We have two components, if I may say, in our genes. France, because it is a nation with a universal perspective. It is a force in the world. With the goal of the fight against obscurantism, we built for ourselves and by ourselves the belief in scientific and human progress, and a universal ambition which places the free and rational individual above all else. These are universal values. Trying to disrupt them will create chaos, disorder and trouble.  Having promoted them and continuing to promote them forcefully and defending them in all scenarios is essential, and demonstrates strength. This must be done without giving an impression that we are preaching to others when finding partners, but we must take responsibility for that.

And Europe is a force in the world. In some aspects, as I have said, it is a means, in others an objective. It is a force because it is the best laboratory in the world for managing diversity and complexity. Nowhere in the world has such a concentrated space of cultures, histories, past troubles, languages, and which has been living in peace for so long, in cooperation, without any one dominating the other. When we say that to build today’s world, we must find solutions for an effective multilateralism and build balances, we are saying that European technology is a good technology for export. And thus in our genetic makeup we have the know-how to do that.

But to do so, we must also rebuild morally.

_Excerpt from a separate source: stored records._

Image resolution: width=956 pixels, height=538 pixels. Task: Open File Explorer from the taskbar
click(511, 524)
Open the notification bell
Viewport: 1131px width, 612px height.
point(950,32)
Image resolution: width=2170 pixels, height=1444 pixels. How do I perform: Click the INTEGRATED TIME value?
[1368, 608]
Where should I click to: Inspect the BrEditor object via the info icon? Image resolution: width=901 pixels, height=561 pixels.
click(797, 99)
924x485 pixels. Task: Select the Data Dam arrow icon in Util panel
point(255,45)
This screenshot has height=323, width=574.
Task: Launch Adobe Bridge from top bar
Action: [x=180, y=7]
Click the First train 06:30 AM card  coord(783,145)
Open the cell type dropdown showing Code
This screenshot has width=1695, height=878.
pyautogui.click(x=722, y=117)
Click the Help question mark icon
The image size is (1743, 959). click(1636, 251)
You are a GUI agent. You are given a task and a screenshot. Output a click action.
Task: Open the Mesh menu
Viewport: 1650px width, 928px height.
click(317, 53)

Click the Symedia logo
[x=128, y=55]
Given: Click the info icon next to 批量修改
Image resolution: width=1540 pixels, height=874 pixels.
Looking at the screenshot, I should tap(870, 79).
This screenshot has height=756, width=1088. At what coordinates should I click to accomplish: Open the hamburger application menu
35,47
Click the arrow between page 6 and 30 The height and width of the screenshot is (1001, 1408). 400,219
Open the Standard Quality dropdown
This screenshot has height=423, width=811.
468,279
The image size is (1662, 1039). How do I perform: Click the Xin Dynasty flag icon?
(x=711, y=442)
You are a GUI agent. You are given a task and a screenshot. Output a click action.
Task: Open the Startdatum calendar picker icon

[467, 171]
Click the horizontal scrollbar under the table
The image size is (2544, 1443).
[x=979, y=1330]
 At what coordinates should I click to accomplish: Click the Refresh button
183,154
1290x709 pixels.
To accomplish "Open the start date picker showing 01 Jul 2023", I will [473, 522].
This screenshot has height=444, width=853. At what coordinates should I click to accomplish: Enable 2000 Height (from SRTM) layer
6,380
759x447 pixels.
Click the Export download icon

I raised that point on 13 July before our armies, but it goes for the entire nation. Because the war is returning, we must seek peace and build solutions. But we must be a strong nation, which as I was saying, knows the price of freedom and the possibility of war so as to never engage in war to its full extent, but to defend its interests when it must and in that situation, it must be that nation’s choice and be within a framework which it sovereignly and nationally defines. All this is an immense but exciting challenge. And so what I would now like to tell you, as you have understood, you have done a lot, as have we over the past five years, we have decided upon and adopted a future ambition. And in the face of this huge upheaval, we have a huge amount of work ahead of us. I know that we are capable of it, and I believe that together, we will accomplish it. I am counting on you.

Long live the Republic, long live France!